▸ THE TASK
Exactly the lines from the one containing "Where should I click to: Switch" through the final line of the listing are to be retyped, and nothing more.

(DATASET CONTENT)

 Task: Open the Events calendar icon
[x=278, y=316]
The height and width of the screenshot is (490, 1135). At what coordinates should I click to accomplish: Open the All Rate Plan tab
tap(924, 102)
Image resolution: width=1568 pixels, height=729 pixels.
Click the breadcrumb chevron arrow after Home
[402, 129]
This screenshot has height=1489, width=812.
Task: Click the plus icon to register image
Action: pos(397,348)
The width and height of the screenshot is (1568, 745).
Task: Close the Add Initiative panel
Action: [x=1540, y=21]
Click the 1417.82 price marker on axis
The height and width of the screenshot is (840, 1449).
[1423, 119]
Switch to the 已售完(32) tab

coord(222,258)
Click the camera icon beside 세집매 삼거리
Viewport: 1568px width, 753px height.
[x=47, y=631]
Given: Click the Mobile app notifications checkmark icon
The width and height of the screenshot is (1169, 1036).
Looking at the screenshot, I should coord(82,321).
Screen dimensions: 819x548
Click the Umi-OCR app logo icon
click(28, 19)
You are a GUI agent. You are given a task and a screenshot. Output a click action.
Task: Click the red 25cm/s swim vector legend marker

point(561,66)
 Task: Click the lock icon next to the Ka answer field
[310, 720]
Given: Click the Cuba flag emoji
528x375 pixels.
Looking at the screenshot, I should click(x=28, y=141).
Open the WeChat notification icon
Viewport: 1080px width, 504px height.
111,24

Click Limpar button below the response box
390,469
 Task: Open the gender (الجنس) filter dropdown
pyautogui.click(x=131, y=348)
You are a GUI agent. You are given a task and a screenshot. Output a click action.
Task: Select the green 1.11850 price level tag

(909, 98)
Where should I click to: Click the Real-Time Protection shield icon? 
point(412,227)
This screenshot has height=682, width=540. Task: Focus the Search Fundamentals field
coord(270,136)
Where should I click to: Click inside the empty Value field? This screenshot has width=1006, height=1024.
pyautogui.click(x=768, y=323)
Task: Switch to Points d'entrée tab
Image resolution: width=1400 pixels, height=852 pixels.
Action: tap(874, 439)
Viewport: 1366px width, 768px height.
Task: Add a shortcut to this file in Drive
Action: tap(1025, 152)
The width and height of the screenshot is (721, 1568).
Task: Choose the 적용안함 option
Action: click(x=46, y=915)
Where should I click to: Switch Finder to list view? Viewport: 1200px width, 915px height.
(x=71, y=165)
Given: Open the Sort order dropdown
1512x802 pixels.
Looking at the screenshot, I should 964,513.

(End DATASET CONTENT)

▸ OUTPUT OF THE EXERCISE
Where should I click to: Switch Finder to list view? Viewport: 1200px width, 915px height.
(x=71, y=165)
Given: Open the Sort order dropdown
1512x802 pixels.
Looking at the screenshot, I should 964,513.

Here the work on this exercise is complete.